Recomiendo vivamente a quienes estén interesados en saber cómo funciona el capitalismo en nuestro país el capítulo “Redistribución y concesiones públicas”, en el que aborda las interioridades de casos como las autopistas catalanas (¿ustedes creían que ahí tenían algo de razón los independentistas?: pues, a modo de aperitivo, léanse este artículo que el autor publicó en Ahora), el proyecto Castor o las autopistas radiales de Madrid; casos todos de política clientelar en los que, como ocurre con el problema eléctrico, hay un efecto negativo sobre la eficiencia del sistema económico y, además, se redistribuyen rentas para los favorecidos por la misma.

No se trata de aquí de hacer un spoiler  (esta palabra ha significado “alerón” para mí hasta hace poco) del libro, por lo que sólo destacaré un par de cosas más que me parecen sumamente interesantes y originales del libro porque desmonta algunas autocomplacencias y creencias equivocadas. Por un lado, la constatación de que nuestro problema no son sólo unas malas leyes o unos políticos ineptos, sino también unos valores y códigos de conducta negativos que llevan, por ejemplo a mantener una actividad profesional contraria al emprendimiento y al cumplimiento creativo de obligaciones y un sesgo contrario al enriquecimiento del empresario por suministrar un servicio (poniendo el ejemplo de cierto pueblo leonés que prefiere comprar el pan en otro pueblo con tal de que no se enriquezca el vecino). Por cierto, muy interesante la digresión que hace en la página 154 para desmontar el mito de Weber sobre la ética protestante y el espíritu del capitalismo, demostrando que la causa del retraso no ha sido la religión católica sino, una vez más, el ejercicio del poder por la Iglesia en connivencia con el Estado para bloquear a los innovadores.

La segunda cuestión original la desarrolla en el capítulo 10, “Deficiencias en el sistema educativo”, y de él destaco su mención de que el skill wage premium, es decir, cómo se retribuye en el mercado de trabajo el nivel de estudios, es inferior en España en relación a los de Europa Occidental lo que produce un skill mismatch, es decir, desajuste entre el nivel de estudios y la cualificación requerida para el puesto.
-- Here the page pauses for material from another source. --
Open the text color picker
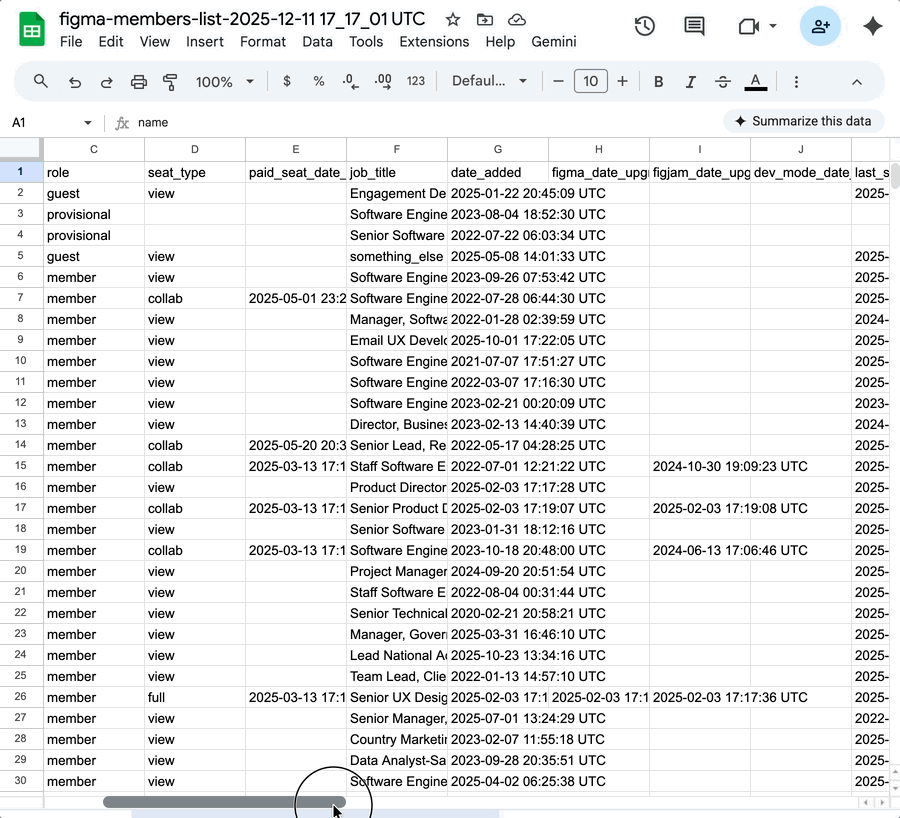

Si a ello se une una sociedad alejada de la meritocracia y, por tanto, con trabas a la competencia y un marco hostil al emprendimiento, el tipo de empresario que se genera es el que valora más la cercanía al poder que la calidad de la gestión. Ahora bien, esto contradice el tópico de que la baja productividad se debe fundamentalmente a una baja calidad educativa: sin duda, el conocimiento es importante, pero lo es todavía más la existencia de otras habilidades cognitivas y valores como la persistencia en el esfuerzo, capacidad de interacción y la percepción de que esas actitudes van a ser retribuidas adecuadamente porque no reina el amiguismo y el rechazo al talento, sino que por el contrario las reglas de juego imperantes –las instituciones informales- priman el esfuerzo y la meritocracia.
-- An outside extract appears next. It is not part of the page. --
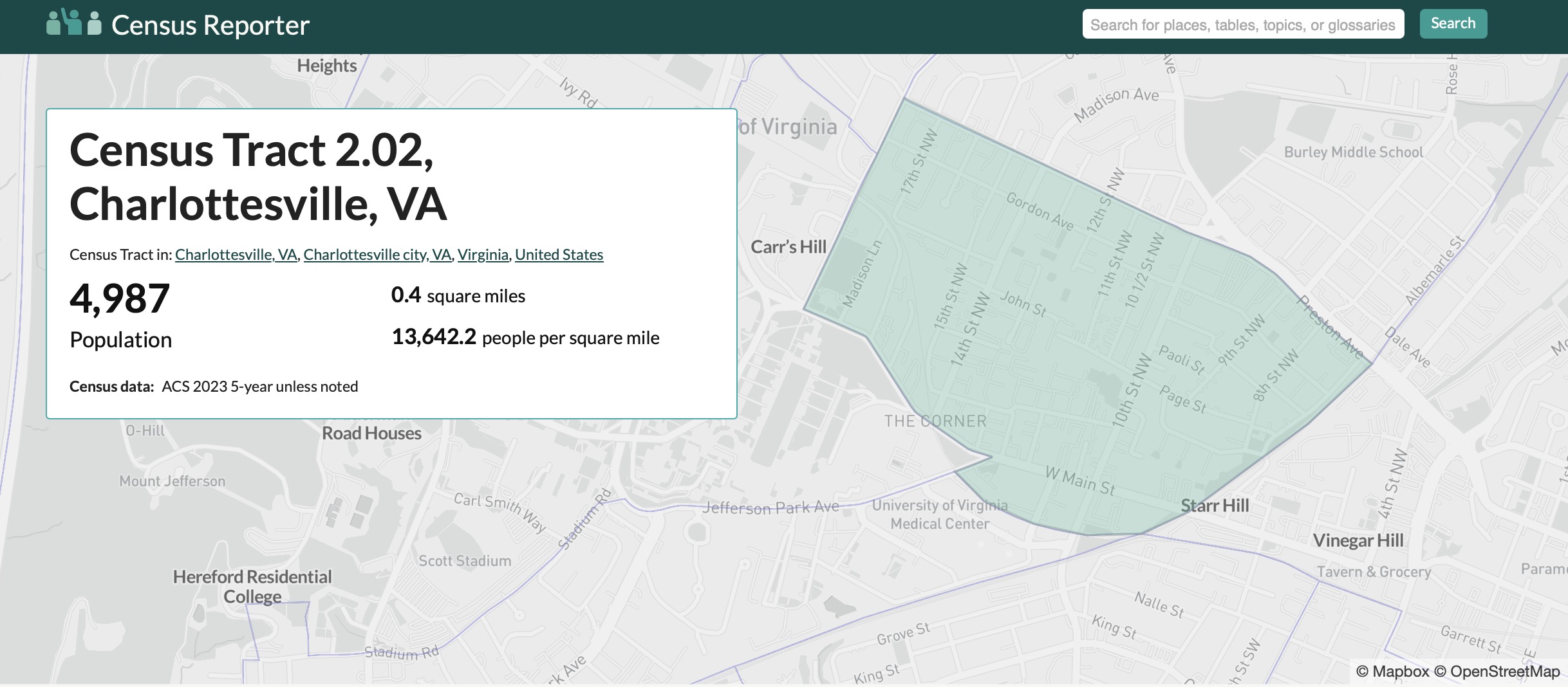1568x687 pixels.
Task: Focus the places and tables search field
Action: (x=1242, y=24)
En el capítulo ¿Cuándo se estropeó todo?, el autor sitúa el comienzo de todo esto a finales de los ochenta y principios de los 90, cuando dejan de acometerse las imprescindibles reformas que se habían iniciado con la Transición. Este punto, en cierto sentido secundario, fue objeto de un animado debate en la presentación del libro entre Joaquín Estefanía, que consideraba el inicio más reciente y el declive menor,  y Sebastián considera que los primeros atisbos de deterioro son ya de la época socialista y el estancamiento un concepto relativo porque ha de valorarse en función a lo que deberíamos haber crecido en comparación con los países de nuestro entorno.